Mio padre non ha creduto alla vecchia di Savona; eppure, anche
giudicandola pazza, non ha saputo vincere un senso di dubbio e di
sgomento. Lasciatemi, Gilda; io vado da lui e dalla mia povera
madre...
--Signora mia!
--Lasciatemi, vi dico! Già troppo male avete fatto a parlar così
tardi.--
Così dicendo, respinse la Gilda che le si era aggrappata alle vesti, e
andò verso l'uscio.
Ma, appunto in quel mentre, si udì nella sala del piano inferiore uno
strepito, come di armi percosse. Madonna Nicolosina ristette,
coll'orecchio teso e cogli occhi sbarrati dallo spavento. Non v'era
più dubbio; ignoti assalitori aveano scalate le mura del castello, si
spandeano per le sale.
La Gilda raccolse tutte le virtù dell'anima sua in uno sforzo supremo.
--Ah, non v'è più tempo, madonna! Nella mia camera, vi prego,
ritiratevi nella mia camera. E badate, ci sono i nostri finarini
appiattati nella macchia dei roveri. Chiamateli tosto... ho preparato
le lenzuola annodate... Ma andate, per la salute vostra, andate!--
Spinta dall'ancella, madonna Nicolosina uscì dalle sue stanze, corse a
rifugio nella camera di Gilda.
E Gilda, poichè l'ebbe veduta sparire per quella fuga di sale, si
ritrasse nella camera della sua signora, dove rimase, ansante e
spaventata, in ascolto.


CAPITOLO XIV.
Dove si vede che la notte non è sempre fatta per dormire.

Che era egli avvenuto?
Per chiarire aggiustatamente la cosa, ci bisognerà saltare indietro
un'ora ed un miglio, o giù di lì; non volendo io (e probabilmente
neanco i lettori) far cammino a ritroso, fino alla tenda di messer
Pietro Fregoso a' suoi abboccamenti, da prima col Sangonetto, indi con
Giacomo Pico.
Intorno ai quali, basterà il dire che la Gilda, guidata dal filo della
sua gelosia, aveva indovinato il loro disegno. Il Bardineto, per
vendicarsi delle ripulse di madonna Nicolosina, vendeva ai genovesi il
castello. Messer Pietro Fregoso, da buon capitano, profittava d'ogni
occasione che gli venisse profferta; e questa del Pico, che gli
agevolava di tanto il conquisto della terra assediata, doveva parergli
la man di Dio, senza più.
Il castel Gavone, murato in alto, come ho già detto, a cavaliere del
Borgo, su d'un contrafforte della roccia di Pertica, era un
validissimo arnese che ai nemici non poteva neppur girare per la
fantasia di pigliare d'assalto, almeno, fino a tanto non fossero
padroni del Borgo e liberi di voltargli contro tutto lo sforzo delle
loro soldatesche e dei loro ingegni di guerra. Anche dopo esser venuti
a stringer l'assedio del Finaro dalla parte dell'Appennino, dovevano
essi contentarsi di vedere da lungi quella mole solitaria e superba,
poichè la roccia di Pertica, che si rizzava alle sue spalle, era
inaccessibile ad un esercito; e quanto poi allo inerpicarsi sul greppo
del castello medesimo, per dare a questo una brava scalata, le
necessità quotidiane dell'assedio intorno alla città sottoposta, non
ne concedevano loro il tempo, nè il modo.

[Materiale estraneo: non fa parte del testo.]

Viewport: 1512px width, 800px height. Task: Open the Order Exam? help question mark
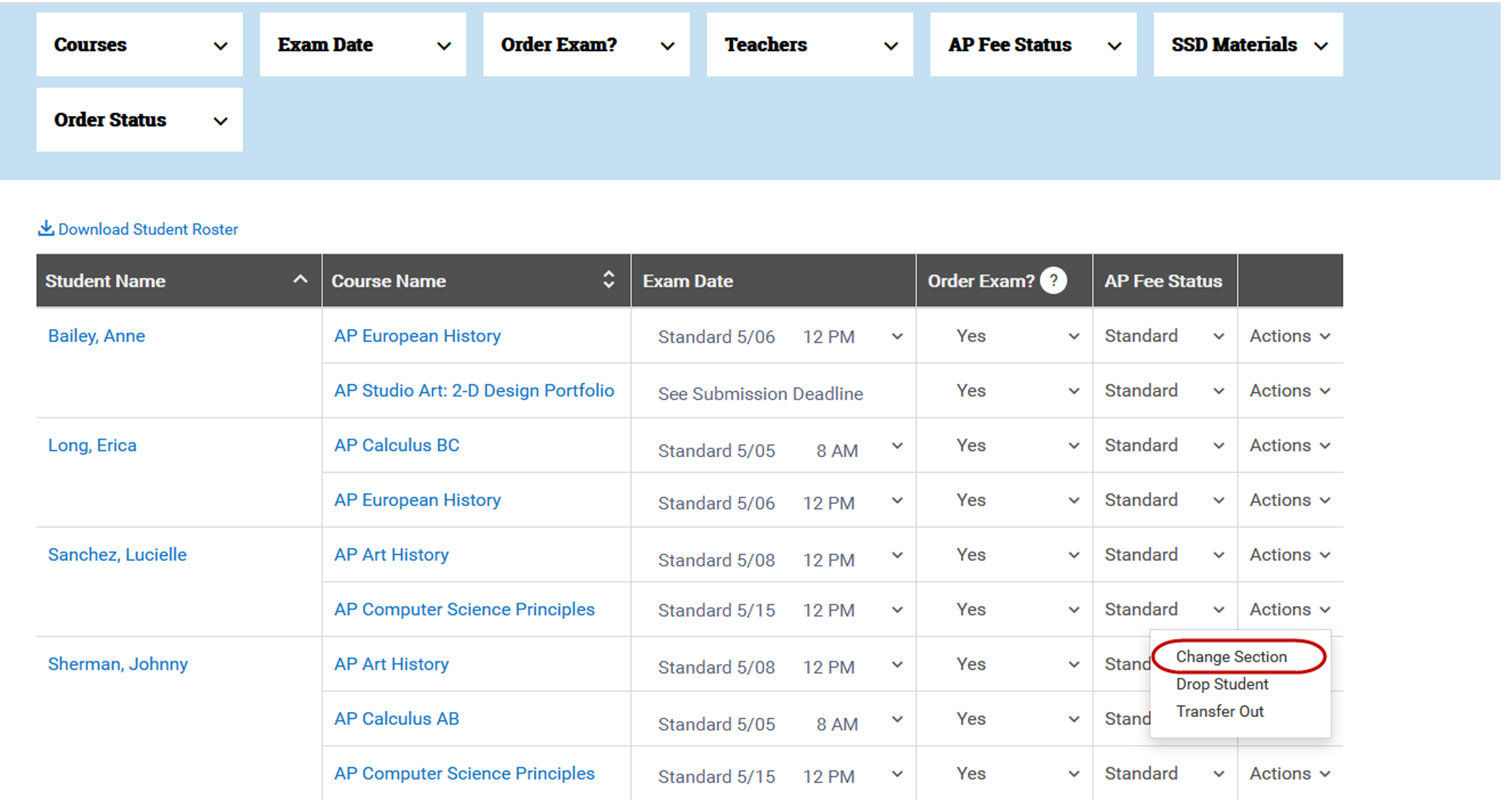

E ciò senza mettere in conto che un assalto a quelle mura di granito,
contro quelle torri di pietre sfaccettate a punta di diamante, non
sarebbe servito a nulla. Soltanto una sorpresa notturna avrebbe
approdato; ma questa richiedeva intelligenze segrete, amici, o a dirla
più veramente, traditori nel castello.
Ora, da questo lato, il marchese Galeotto dormiva tranquillo i suoi
sonni. E se non era che Santino da Riva, prigioniero dei finarini in
castel Gavone, avesse fiutato nel Sangonetto una schiuma di ribaldo,
se non era che Giacomo Pico, meditando del continuo vendetta, avesse
dato facile ascolto alle suggestioni del sozio, e tutti poi avessero
pigliato a pretesto della loro perfidia il malcontento di parecchi
cittadini del Borgo, a cui pesava la lunghezza dell'assedio, chi sa?

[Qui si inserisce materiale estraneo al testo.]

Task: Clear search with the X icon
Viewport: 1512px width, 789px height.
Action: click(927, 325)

il marchese Galeotto avrebbe potuto ancor dire per mesi parecchi del
suo dominio, ciò che disse Enea della sua patria a Didone:
_Troiaque nunc stares, Priamique arx alta maneres!_
Ma pur troppo il castel Gavone, che non doveva avere un Virgilio a
cantare la sua misera fine, ebbe in quella vece il suo Sinone, come
Troia; anzi peggio di Troia, poichè esso ebbe un Sinone domestico, non
forastiero, a tradirlo. Vorrei qui proseguire il parallelo,
confrontando l'Elena del Finaro a quell'altra dell'antichità; ma oltre
a non essere Virgilio, siccome ho già detto, e come tutti sapevano,
prima della mia confessione, non sono neanche Plutarco (e ci corre!);
però, con quella discrezione, che dovrebb'essere la dote dei poveri
ingegni, mi tiro in disparte e lascio operare a lor posta i miei
personaggi.
Or dunque avvenne che l'accordo dei traditori con messer Pietro
Fregoso fosse compiuto la mattina del 5 febbraio, cioè a dire quando
Giacomo Pico si diede prigioniero, in pegno di sicurezza, ai nemici.
Il capitano generale credette allora che si potesse tentare l'impresa;
e Giovanni di Trezzo accettò di condurla.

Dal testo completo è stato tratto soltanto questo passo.